Micro-história (exemplo hipotético, inspirado nos pilotos em andamento): numa casa de três quartos em Curitiba, um early adopter põe o humanoide para organizar a cozinha. Funciona nas primeiras semanas — ele aprende onde ficam os talheres e a despensa. No terceiro sábado, festa de aniversário: balões, móveis deslocados, caixa de som no chão. O robô hesita. Recalcular o mapa tomou mais tempo que lavar a louça. O dono reprograma rotinas com a assistência remota e define “modo festa” para os próximos eventos. O robô volta ao prumo — mas não sem supervisão.

Compliance e alertas

Brasil não é plug-and-play. Para vender o Neo aqui, a 1X precisará de homologação da Anatel por usar Wi‑Fi e Bluetooth, conforme a Resolução 715/2019. Sem homologação, não se pode comercializar ou utilizar produtos de telecomunicações no país. O processo envolve:

Além da Anatel, há requisitos óbvios, mas críticos: manual e suporte em português, política de dados aderente à LGPD e rede de assistência técnica. Para produtos da mesma “família” (variações do mesmo hardware), a certificação pode otimizar testes, desde que atenda às regras técnicas dessa categoria.

No pano de fundo, o ecossistema brasileiro está mais favorável. A Missão 4 da Nova Indústria Brasil, anunciada em setembro de 2024, prevê R$ 186,6 bilhões em chips, nuvem e robôs até 2035, com metas de digitalização industrial. A CNI destaca uma nova linha de crédito de R$ 12 bilhões para Indústria 4.0 via BNDES e Finep, e o próprio BNDES aprovou R$ 9,4 bilhões em 2024 para projetos de alta densidade tecnológica. Isso não paga a entrada do Neo, claro. Mas cria trilhos para P&D, eventual montagem local, serviços e pós‑venda — o “invisível” que faz diferença quando o equipamento precisa de manutenção no Acre, e não em Oslo.

Micro-história real: nos condomínios brasileiros, o robô TOMI, lançado pela TK Elevator (TKE) com a Alabia, já integra nativamente com elevadores e faz delivery interno de encomendas.
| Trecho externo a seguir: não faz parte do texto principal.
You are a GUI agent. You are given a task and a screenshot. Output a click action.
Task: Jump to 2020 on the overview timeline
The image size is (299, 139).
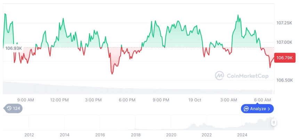pos(171,134)
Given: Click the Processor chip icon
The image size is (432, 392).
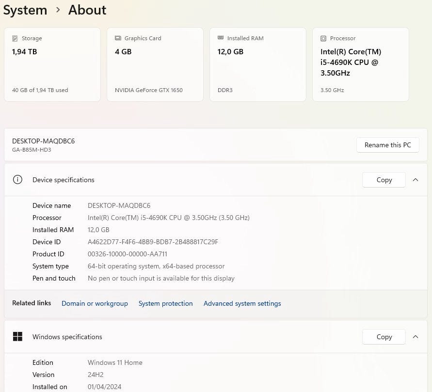Looking at the screenshot, I should (323, 38).
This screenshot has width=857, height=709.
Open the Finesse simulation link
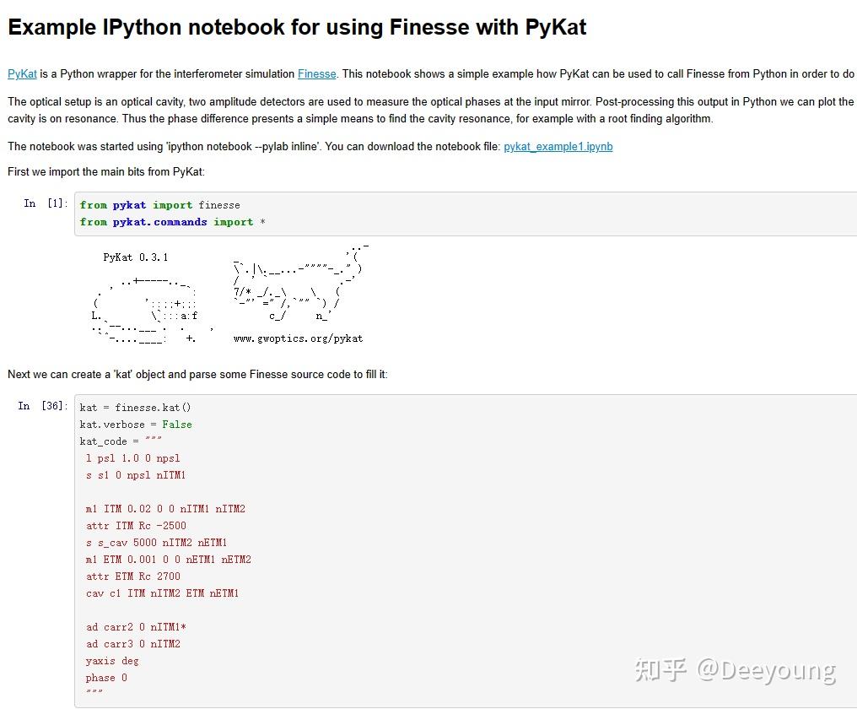(x=316, y=74)
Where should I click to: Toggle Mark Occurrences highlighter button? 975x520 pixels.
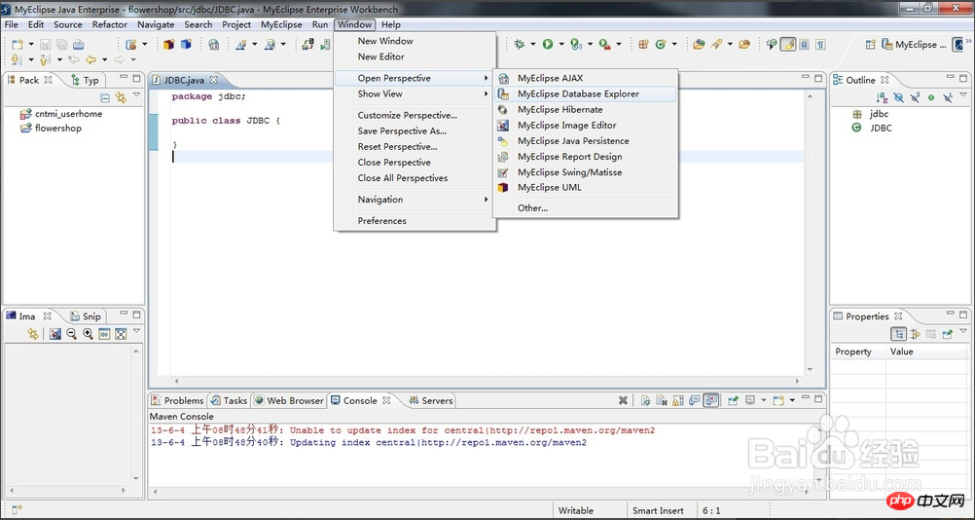click(x=788, y=45)
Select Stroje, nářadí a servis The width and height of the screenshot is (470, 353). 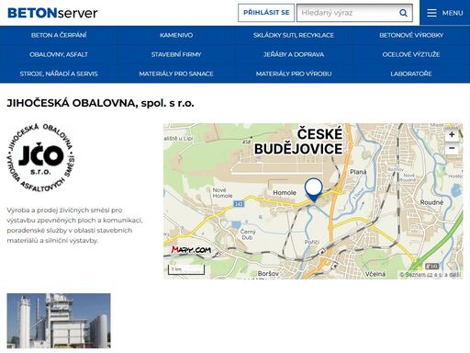coord(59,74)
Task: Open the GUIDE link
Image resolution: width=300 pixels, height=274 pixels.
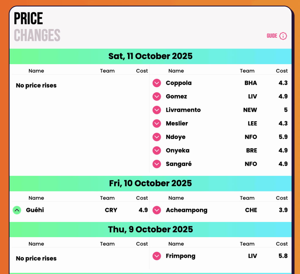Action: click(x=272, y=36)
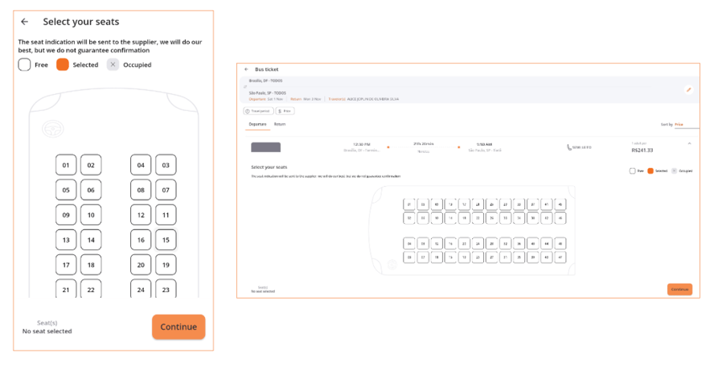Screen dimensions: 710x375
Task: Go back from mobile seat selection screen
Action: pos(25,22)
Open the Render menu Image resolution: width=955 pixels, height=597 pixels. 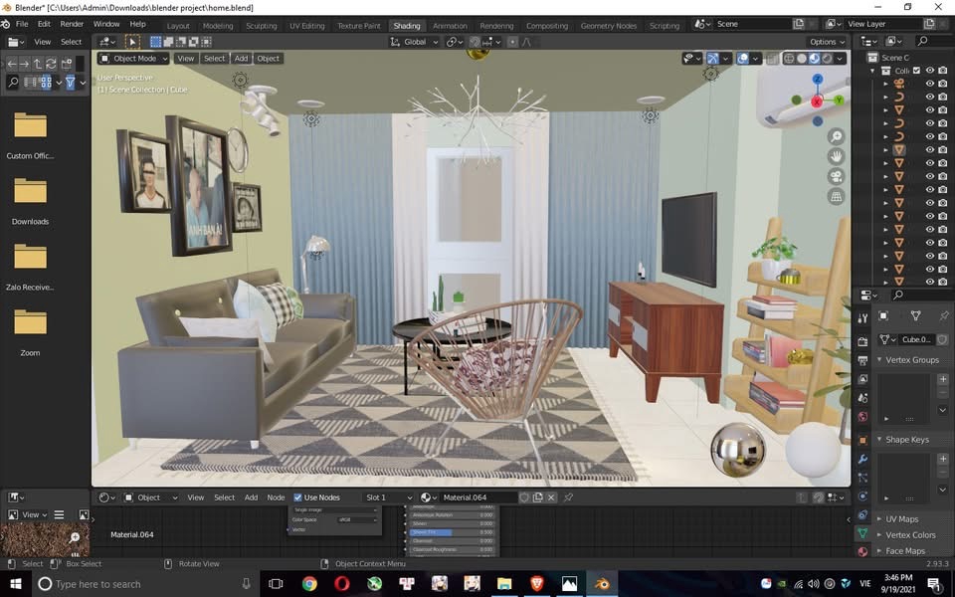pos(72,24)
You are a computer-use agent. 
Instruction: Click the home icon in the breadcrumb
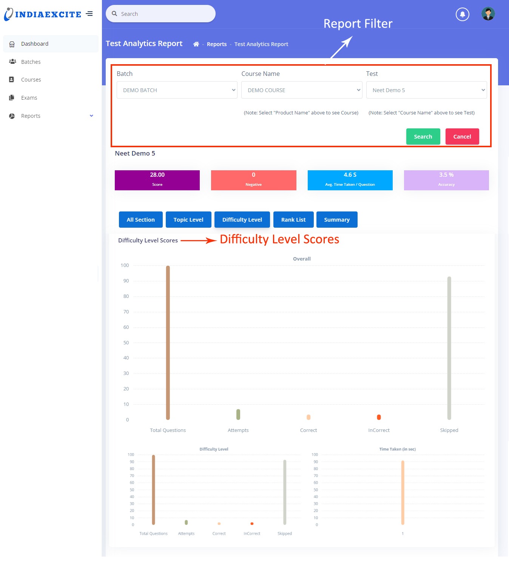tap(196, 44)
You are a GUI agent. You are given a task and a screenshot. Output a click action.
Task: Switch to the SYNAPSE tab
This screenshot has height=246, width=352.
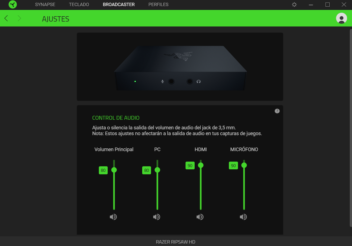[45, 5]
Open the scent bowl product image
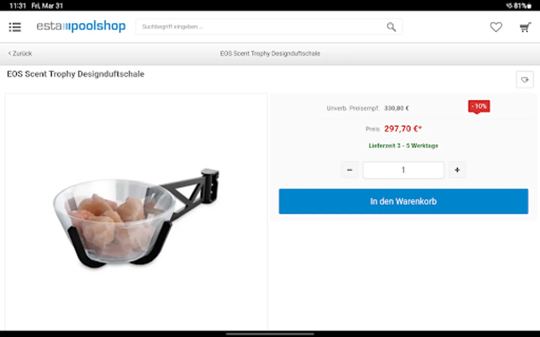The width and height of the screenshot is (540, 337). (x=137, y=219)
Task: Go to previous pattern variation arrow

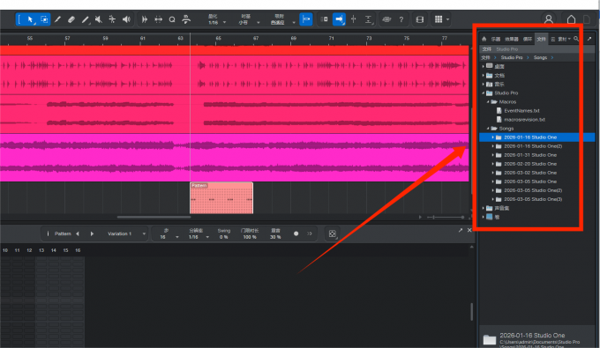Action: (78, 233)
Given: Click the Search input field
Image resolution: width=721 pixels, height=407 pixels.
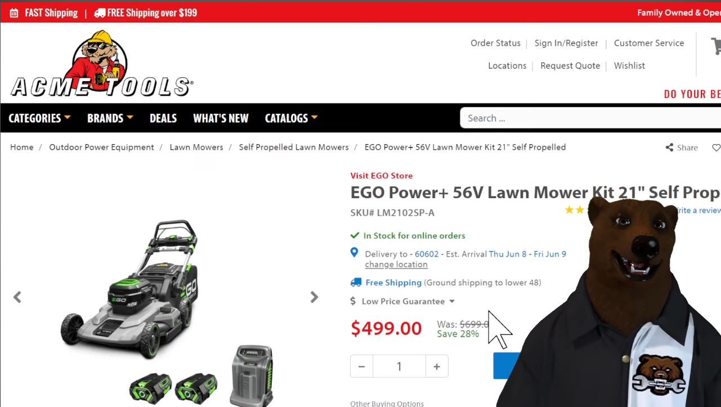Looking at the screenshot, I should tap(590, 118).
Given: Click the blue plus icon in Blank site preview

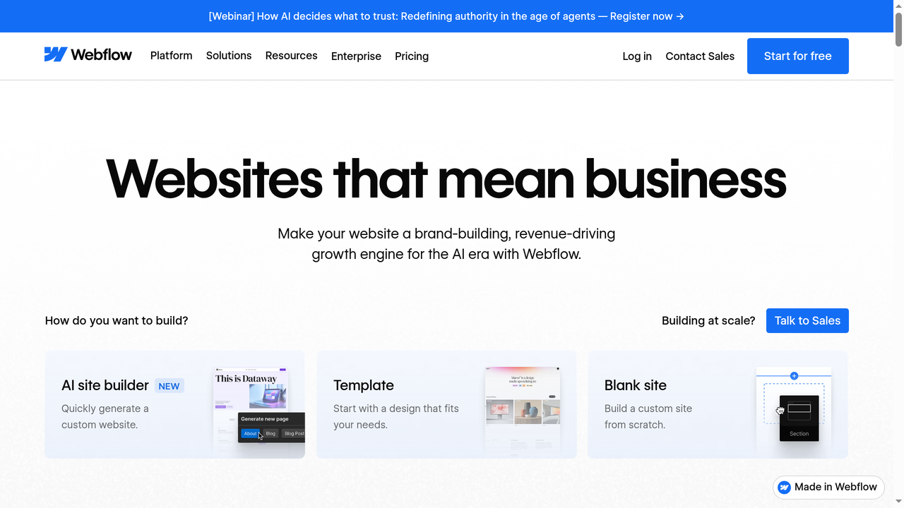Looking at the screenshot, I should point(794,375).
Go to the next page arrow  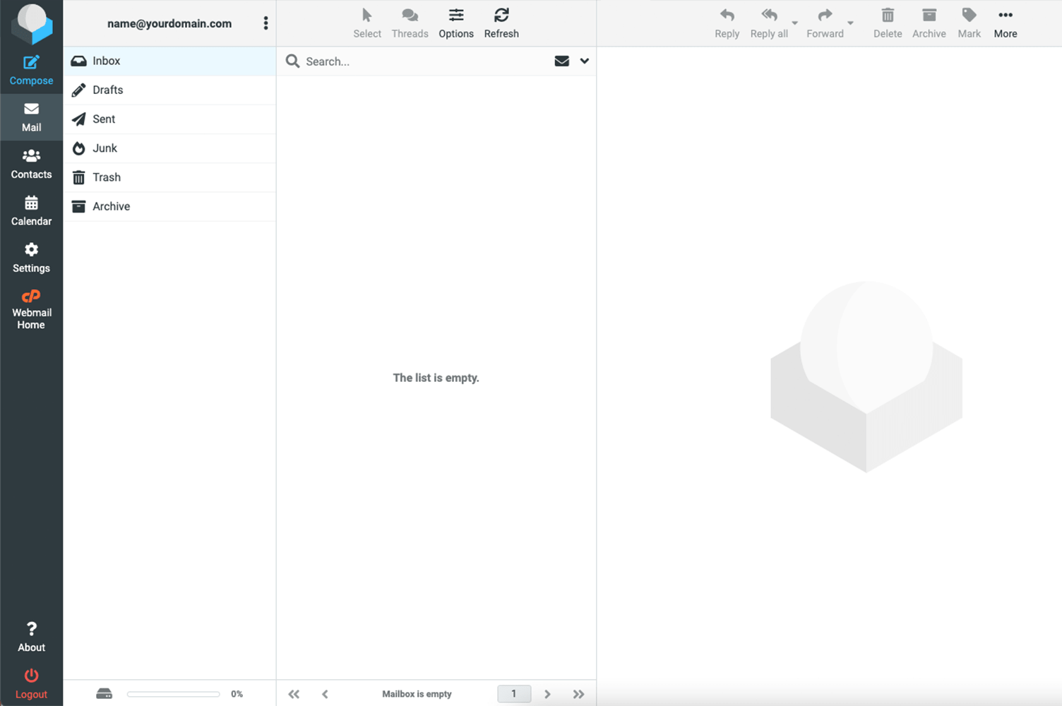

Ambiente controlado, caso de uso claro, ROI mensurável. É um lembrete de que a automação avança de fora para dentro: começa no corredor e só depois entra na sala.

Contraponto — quando não usar: se sua expectativa é um mordomo generalista, autônomo, que cozinha, cuida do pet e arruma a casa inteira sem supervisão, é cedo. Em 2025, faz mais sentido pensar em humanoides como “estagiários supertreináveis” para rotinas específicas, somando com robôs dedicados (aspirador, lava‑piso). O pacote perfeito ainda combina gente, processos e máquina.

Sinal de mercado

Nos próximos 12–24 meses, o que separa hype de realidade?

“Como diz um diretor de operações de uma rede hospitalar do Nordeste, ‘não preciso que o robô faça tudo; preciso que faça todo dia, do mesmo jeito, sem me ligar às 2 da manhã’.”

Se a 1X entregar consistência (e transparência) nesses indicadores, o Neo transforma o discurso “aprende e se adapta” em rotina. Do contrário, vira mais um vídeo viral tentando abrir uma porta giratória.

Do slide ao PIX? A analogia vale: o Brasil só abraçou pagamento instantâneo quando a experiência ficou boa, a fricção sumiu e a rede funcionou. Com humanoides domésticos, a régua é idêntica: utilidade no cotidiano, preço digerível e serviço sem dor de cabeça. O resto é vitrine.